## Excerpt
-----

Implementation:Dotnet Machinelearning FactorizationMachineCore
| Knowledge Sources | |
|---|---|
| Domains | Recommender Systems, Factorization Machines, Native Interop |
| Last Updated | 2026-02-09 12:00 GMT |
Overview
Native C++ implementation of Field-Aware Factorization Machine (FFM) forward computation and AdaGrad gradient update, using SSE intrinsics for SIMD-accelerated latent factor interactions.
Description
FactorizationMachineCore.cpp implements the two computational kernels of the Field-Aware Factorization Machine (FFM) model in ML.NET. FFMs extend standard factorization machines by learning separate latent vectors for each (feature, field) pair rather than a single latent vector per feature. This native library provides SIMD-optimized routines that are called from the managed C# trainer via P/Invoke.
The file contains two exported functions:
- CalculateIntermediateVariablesNative computes the model's prediction for a single instance. It calculates the linear term (inner product of linear weights and feature values) and the latent interaction term (sum of all pairwise field-aware interactions). The function uses an intermediate buffer latentSum (of size fieldCount x fieldCount x latentDim) to accumulate partial sums that are reused during gradient computation.
- CalculateGradientAndUpdateNative computes stochastic gradients and applies AdaGrad updates to both the linear weights and the latent weight matrices. For each feature in the instance, it updates the linear weight via standard AdaGrad and then updates all latent vectors across all field projections. The gradient includes both the loss-function gradient and L2 regularization. AdaGrad's per-parameter adaptive learning rate is applied using _mm_rsqrt_ps for fast reciprocal square root.
Both functions operate on sparse feature representations where features are identified by (fieldIndex, featureIndex, featureValue) triples, making them efficient for the high-dimensional sparse data typical of click-through-rate prediction and recommendation tasks.

-----

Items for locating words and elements
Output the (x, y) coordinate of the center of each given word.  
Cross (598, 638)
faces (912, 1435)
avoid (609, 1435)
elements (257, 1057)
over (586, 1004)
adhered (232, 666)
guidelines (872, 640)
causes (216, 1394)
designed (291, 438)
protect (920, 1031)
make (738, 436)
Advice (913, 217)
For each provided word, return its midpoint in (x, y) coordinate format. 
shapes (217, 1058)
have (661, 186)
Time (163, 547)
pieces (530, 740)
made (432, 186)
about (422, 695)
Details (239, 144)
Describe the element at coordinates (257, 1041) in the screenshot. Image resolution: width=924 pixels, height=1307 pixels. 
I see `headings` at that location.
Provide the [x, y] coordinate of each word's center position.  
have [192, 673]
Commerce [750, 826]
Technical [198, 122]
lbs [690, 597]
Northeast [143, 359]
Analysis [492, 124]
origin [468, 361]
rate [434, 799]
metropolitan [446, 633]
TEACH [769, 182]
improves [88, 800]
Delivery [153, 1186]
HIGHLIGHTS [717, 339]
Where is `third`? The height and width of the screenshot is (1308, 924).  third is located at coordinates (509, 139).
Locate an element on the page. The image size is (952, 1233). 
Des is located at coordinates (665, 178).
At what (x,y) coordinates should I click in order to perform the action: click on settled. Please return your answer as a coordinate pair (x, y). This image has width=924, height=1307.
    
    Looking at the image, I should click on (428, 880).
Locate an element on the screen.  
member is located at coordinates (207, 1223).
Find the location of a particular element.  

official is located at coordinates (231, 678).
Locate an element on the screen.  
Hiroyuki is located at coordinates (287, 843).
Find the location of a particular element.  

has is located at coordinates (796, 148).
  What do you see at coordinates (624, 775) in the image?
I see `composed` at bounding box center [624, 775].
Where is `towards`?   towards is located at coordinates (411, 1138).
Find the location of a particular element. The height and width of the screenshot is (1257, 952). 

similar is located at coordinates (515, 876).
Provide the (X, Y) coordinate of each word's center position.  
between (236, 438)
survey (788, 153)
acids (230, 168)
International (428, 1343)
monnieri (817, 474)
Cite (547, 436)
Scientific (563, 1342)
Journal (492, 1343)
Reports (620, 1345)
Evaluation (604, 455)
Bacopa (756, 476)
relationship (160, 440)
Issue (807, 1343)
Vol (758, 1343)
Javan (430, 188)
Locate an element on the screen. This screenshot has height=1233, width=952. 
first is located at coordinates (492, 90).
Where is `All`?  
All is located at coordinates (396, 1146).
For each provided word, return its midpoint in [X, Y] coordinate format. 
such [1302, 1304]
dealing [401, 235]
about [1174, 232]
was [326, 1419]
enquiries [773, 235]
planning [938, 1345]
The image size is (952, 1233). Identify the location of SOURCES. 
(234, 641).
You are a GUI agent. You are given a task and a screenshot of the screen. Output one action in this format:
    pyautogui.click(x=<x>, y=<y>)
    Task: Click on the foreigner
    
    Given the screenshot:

-----

Answer these questions about the FactorizationMachineCore page, one answer per line:
1. What kind of intrinsics does the native implementation use for SIMD acceleration?
2. By what mechanism does the managed C# trainer call the native routines?
3. Which intrinsic is used for fast reciprocal square root in the AdaGrad update?
The items have no role in this exercise.

## Result
1. SSE intrinsics
2. P/Invoke
3. _mm_rsqrt_ps